RAW DATA -
Segment Open
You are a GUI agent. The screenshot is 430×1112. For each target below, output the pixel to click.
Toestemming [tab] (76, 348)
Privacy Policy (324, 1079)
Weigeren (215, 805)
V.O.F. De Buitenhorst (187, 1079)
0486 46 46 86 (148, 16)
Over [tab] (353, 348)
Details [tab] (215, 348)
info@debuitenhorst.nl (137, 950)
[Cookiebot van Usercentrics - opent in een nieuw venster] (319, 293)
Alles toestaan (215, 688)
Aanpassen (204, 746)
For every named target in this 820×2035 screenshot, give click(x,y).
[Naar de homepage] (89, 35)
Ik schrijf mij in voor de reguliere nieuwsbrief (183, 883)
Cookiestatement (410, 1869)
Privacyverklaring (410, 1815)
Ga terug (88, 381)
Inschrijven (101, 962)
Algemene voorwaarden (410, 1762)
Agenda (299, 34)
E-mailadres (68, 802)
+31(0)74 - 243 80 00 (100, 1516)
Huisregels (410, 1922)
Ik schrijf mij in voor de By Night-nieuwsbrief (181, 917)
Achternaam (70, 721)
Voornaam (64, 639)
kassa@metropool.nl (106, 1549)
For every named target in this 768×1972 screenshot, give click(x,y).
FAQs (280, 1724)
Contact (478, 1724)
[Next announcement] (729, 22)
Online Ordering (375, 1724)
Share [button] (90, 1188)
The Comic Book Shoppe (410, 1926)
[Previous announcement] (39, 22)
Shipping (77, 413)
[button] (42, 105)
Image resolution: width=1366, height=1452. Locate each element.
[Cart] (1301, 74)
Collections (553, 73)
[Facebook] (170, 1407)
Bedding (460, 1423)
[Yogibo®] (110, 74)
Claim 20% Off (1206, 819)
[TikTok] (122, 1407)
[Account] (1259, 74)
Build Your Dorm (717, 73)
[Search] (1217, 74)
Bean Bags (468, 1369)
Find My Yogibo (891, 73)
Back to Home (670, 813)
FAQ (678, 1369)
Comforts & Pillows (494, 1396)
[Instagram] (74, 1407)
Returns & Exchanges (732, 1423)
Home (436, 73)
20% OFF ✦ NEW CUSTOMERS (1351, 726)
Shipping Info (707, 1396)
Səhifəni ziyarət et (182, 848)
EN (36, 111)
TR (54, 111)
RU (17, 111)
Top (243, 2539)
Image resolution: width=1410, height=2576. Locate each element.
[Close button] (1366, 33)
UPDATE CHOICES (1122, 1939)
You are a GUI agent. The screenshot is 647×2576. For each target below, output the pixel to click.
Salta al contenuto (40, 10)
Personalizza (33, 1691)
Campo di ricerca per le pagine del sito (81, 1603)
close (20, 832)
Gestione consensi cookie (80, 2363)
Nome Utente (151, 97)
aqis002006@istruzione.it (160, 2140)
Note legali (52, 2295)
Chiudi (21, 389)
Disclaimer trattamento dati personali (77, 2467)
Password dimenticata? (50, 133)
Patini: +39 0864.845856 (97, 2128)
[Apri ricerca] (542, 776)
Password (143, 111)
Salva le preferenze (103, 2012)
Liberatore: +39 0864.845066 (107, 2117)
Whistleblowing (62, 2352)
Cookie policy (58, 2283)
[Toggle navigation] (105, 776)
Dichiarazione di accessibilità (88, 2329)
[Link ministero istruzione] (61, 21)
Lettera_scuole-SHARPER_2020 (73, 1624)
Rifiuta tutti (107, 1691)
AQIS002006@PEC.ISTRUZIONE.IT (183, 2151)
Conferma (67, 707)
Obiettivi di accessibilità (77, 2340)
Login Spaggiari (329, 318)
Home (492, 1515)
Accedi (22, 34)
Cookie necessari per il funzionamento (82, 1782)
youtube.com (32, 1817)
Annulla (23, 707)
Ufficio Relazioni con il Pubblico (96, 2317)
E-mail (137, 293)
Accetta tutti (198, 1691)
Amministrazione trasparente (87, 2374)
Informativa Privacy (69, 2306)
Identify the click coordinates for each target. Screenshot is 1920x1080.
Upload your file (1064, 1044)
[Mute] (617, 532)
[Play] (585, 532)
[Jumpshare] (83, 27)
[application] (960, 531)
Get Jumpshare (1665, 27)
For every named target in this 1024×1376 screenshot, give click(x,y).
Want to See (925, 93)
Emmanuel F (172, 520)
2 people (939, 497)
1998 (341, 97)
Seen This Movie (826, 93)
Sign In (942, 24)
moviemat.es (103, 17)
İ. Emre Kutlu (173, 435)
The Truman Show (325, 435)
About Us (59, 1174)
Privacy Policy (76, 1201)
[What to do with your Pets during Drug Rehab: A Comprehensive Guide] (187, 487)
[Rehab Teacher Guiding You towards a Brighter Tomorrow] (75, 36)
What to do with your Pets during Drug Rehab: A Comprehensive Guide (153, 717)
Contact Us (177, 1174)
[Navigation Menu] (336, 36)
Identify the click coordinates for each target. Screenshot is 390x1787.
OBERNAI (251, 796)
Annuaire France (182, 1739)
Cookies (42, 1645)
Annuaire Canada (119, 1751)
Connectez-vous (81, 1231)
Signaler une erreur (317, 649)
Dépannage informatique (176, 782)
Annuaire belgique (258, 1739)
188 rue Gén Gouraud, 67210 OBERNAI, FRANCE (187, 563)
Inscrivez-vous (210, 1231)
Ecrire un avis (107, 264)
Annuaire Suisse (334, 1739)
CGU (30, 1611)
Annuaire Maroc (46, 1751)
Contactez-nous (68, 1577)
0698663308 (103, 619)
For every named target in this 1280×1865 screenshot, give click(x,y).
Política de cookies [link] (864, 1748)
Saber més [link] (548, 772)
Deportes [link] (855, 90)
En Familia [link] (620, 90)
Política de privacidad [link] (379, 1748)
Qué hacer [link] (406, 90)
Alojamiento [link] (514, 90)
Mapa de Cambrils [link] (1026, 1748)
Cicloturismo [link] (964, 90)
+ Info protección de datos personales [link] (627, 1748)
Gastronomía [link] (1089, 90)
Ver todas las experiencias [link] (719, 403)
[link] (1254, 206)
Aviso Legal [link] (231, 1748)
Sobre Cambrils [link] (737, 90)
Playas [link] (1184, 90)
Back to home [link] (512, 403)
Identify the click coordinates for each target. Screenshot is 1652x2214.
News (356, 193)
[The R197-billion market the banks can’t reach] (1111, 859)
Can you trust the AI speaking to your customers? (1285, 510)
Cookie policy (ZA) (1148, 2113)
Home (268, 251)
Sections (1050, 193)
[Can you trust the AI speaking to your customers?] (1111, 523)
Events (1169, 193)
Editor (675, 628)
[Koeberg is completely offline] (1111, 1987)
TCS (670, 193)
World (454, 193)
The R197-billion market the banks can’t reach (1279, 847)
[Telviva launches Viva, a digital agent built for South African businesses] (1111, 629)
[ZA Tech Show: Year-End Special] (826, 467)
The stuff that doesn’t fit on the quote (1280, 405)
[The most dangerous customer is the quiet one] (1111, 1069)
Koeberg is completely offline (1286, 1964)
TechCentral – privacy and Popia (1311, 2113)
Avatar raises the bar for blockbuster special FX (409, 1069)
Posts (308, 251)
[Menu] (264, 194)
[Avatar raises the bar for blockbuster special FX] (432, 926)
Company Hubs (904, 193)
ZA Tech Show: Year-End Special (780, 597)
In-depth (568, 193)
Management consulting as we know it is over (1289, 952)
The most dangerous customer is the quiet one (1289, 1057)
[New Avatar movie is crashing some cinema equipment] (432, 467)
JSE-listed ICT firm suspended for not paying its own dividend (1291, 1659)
Segment Closed
Return every line from the material that contains the word "Show".

The Truman Show (325, 435)
[ZA Tech Show: Year-End Special] (826, 467)
ZA Tech Show: Year-End Special (780, 597)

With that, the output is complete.